◆ YOUR INSTRUCTIONS ◆
In your answer, set down the records below exactly as they stand, omitting pictures.

◆ SUPPLIED MATERIAL ◆
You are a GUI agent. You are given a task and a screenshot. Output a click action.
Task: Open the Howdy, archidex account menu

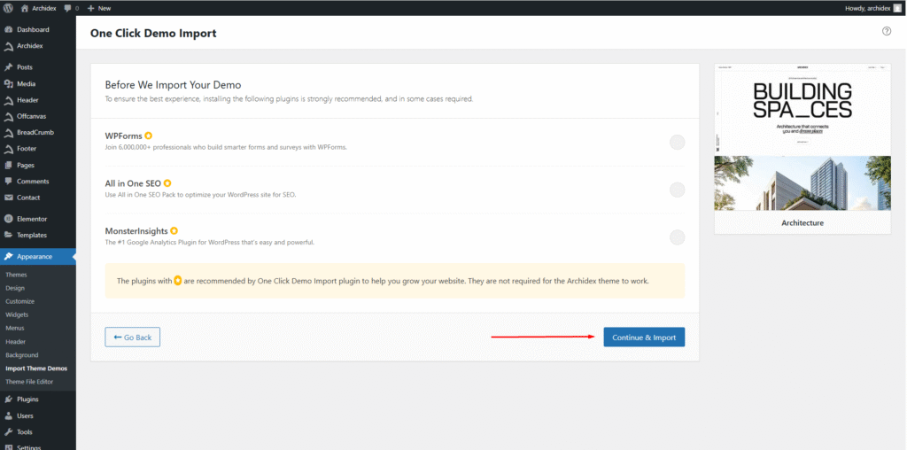867,8
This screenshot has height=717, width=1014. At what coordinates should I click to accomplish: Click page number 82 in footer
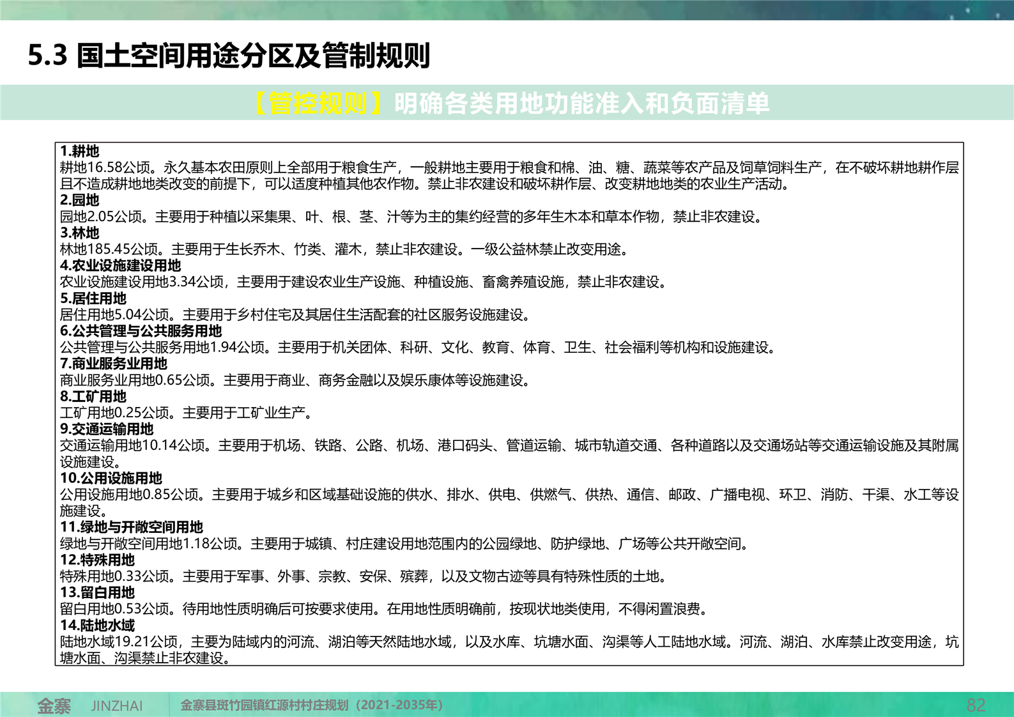(x=976, y=705)
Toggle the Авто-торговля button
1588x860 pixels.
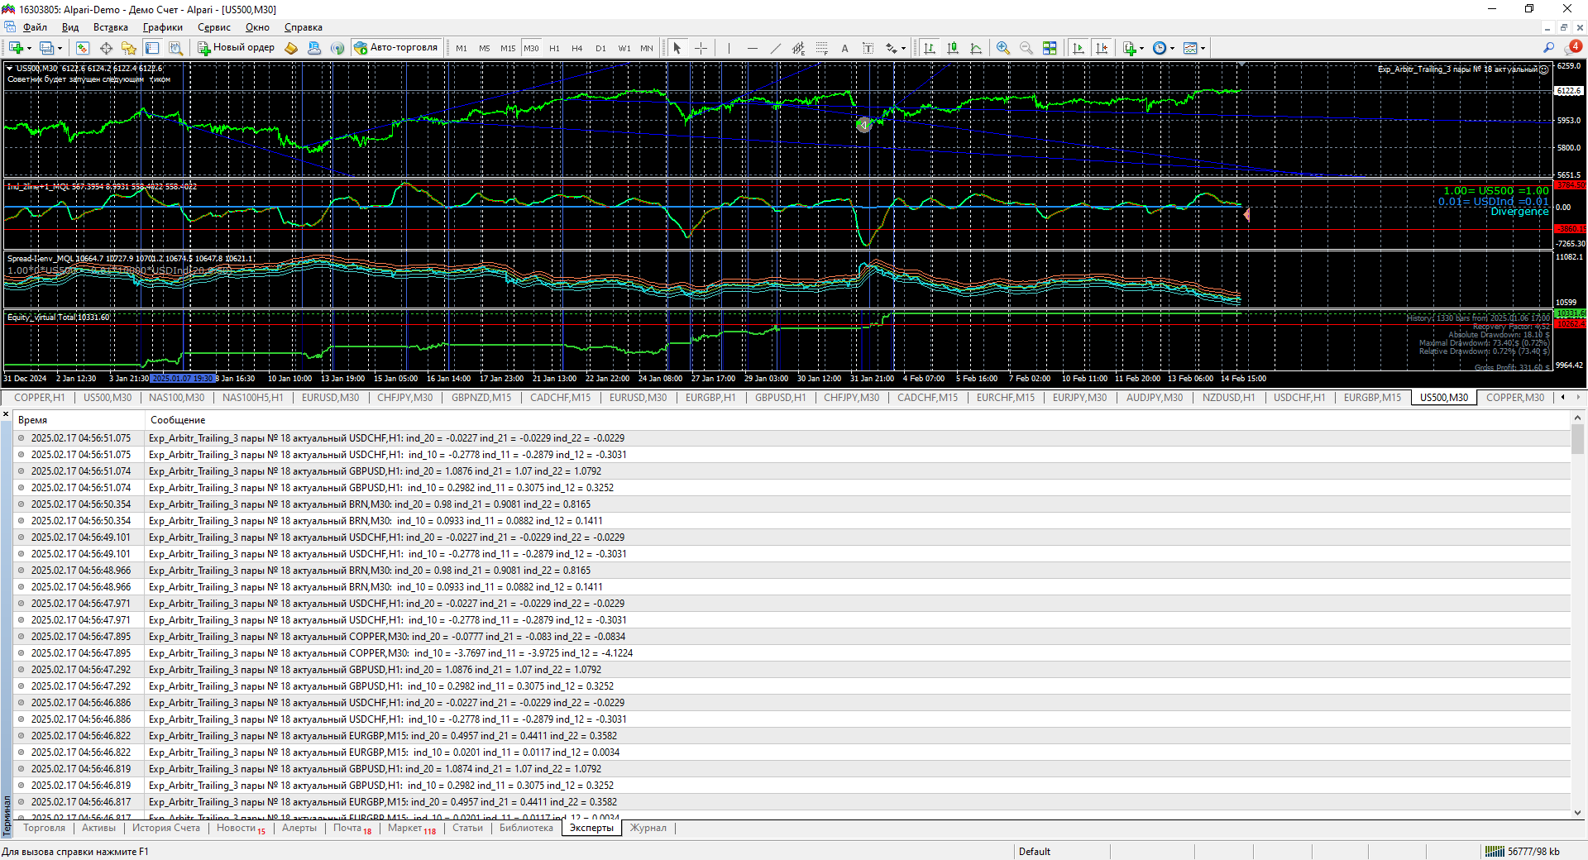coord(396,48)
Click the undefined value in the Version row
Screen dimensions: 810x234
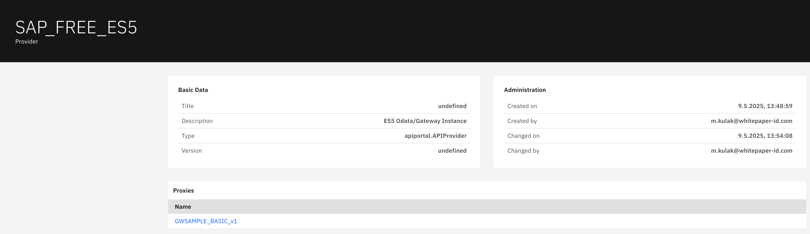[452, 151]
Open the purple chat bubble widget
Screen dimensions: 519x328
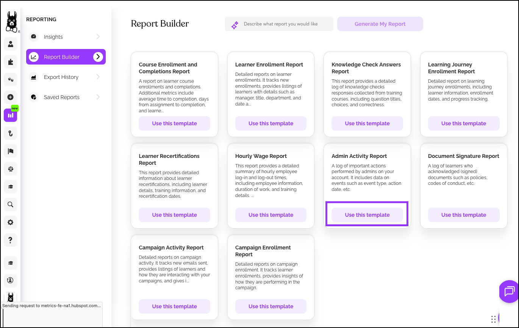[x=509, y=292]
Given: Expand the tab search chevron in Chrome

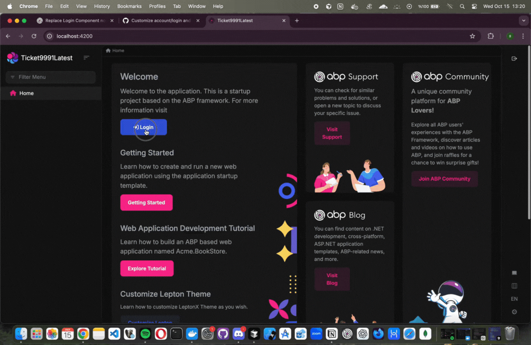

◆ RESPONSE ◆
You are a GUI agent. You are given a task and a screenshot. Output a click action.
Task: Open the Howdy, archidex account menu

867,8
This screenshot has height=717, width=1014. At what coordinates should I click to accomplish: Click page number 82 in footer
(x=976, y=705)
Toggle the Авто-торговля button
1588x860 pixels.
coord(396,48)
Click the undefined value in the Version row
Screen dimensions: 810x234
[452, 151]
Open the purple chat bubble widget
Screen dimensions: 519x328
[x=509, y=292]
Given: Expand the tab search chevron in Chrome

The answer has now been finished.